▶ Assigned task: Only the lines below from the one containing "Screen dimensions: 868x481" through the one containing "The width and" belong in the answer, set down exactly, with the pictures left out.

:: Entries shown ::

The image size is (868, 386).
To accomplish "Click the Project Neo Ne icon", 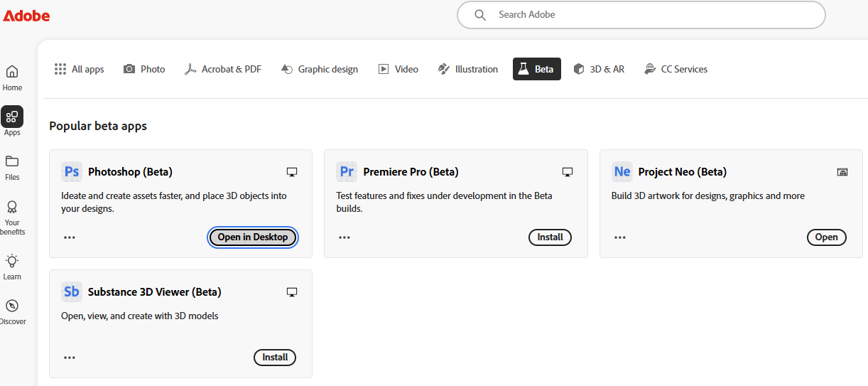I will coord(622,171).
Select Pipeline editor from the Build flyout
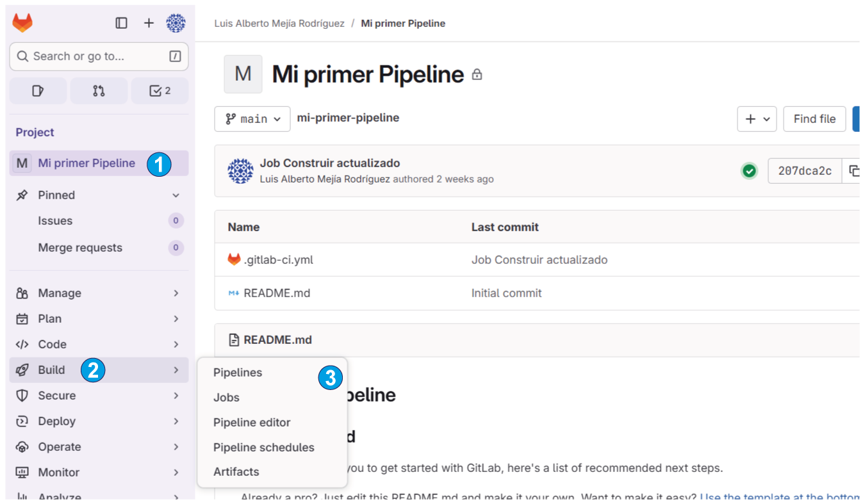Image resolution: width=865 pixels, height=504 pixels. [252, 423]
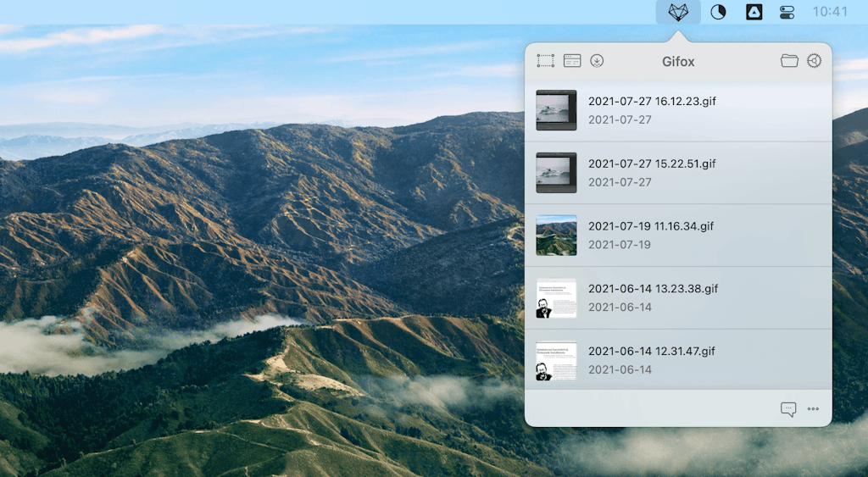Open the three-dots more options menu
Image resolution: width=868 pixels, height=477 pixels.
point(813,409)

:::
:: Entries shown ::

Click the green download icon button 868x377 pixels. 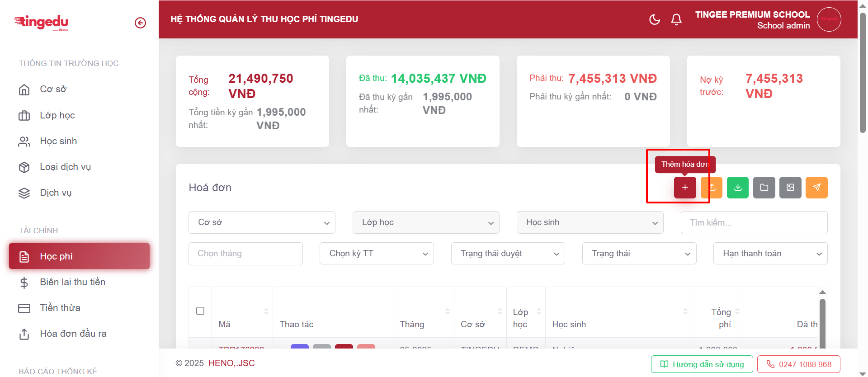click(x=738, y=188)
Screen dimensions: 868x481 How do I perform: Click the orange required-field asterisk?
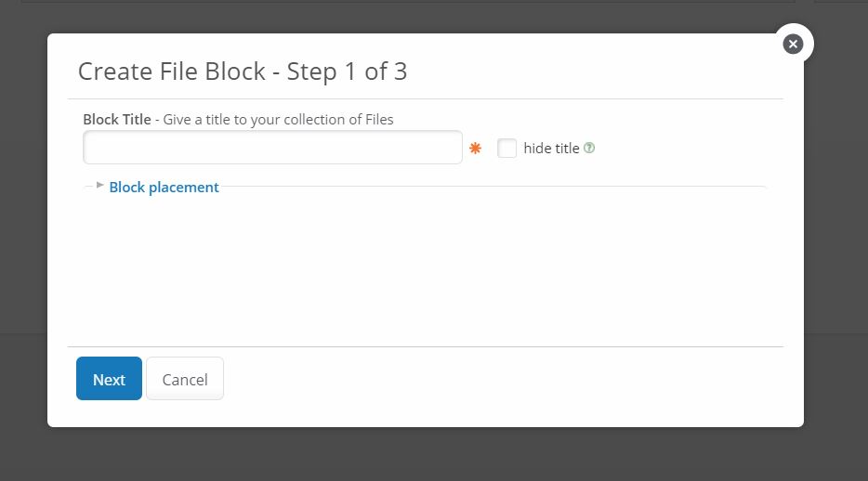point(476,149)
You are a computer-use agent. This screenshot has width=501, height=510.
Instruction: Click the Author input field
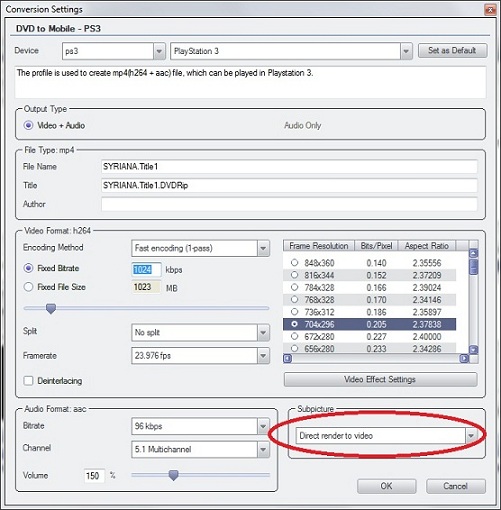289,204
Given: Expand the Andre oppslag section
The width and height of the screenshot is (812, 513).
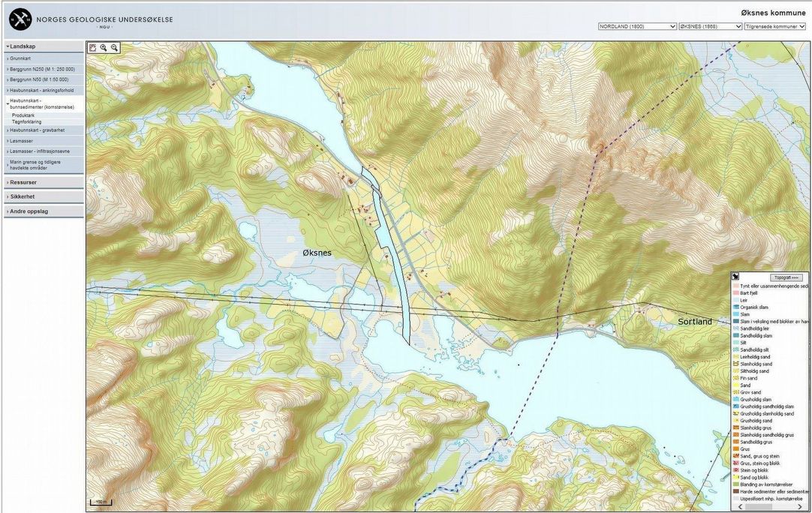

:::

▶ Solution for this task:
Screen dimensions: 868x481 How do I perform: Click the orange required-field asterisk?
point(476,149)
You are a computer-use agent. This screenshot has width=501, height=510.
Instruction: Click the Author input field
289,204
Given: Expand the Andre oppslag section
The width and height of the screenshot is (812, 513).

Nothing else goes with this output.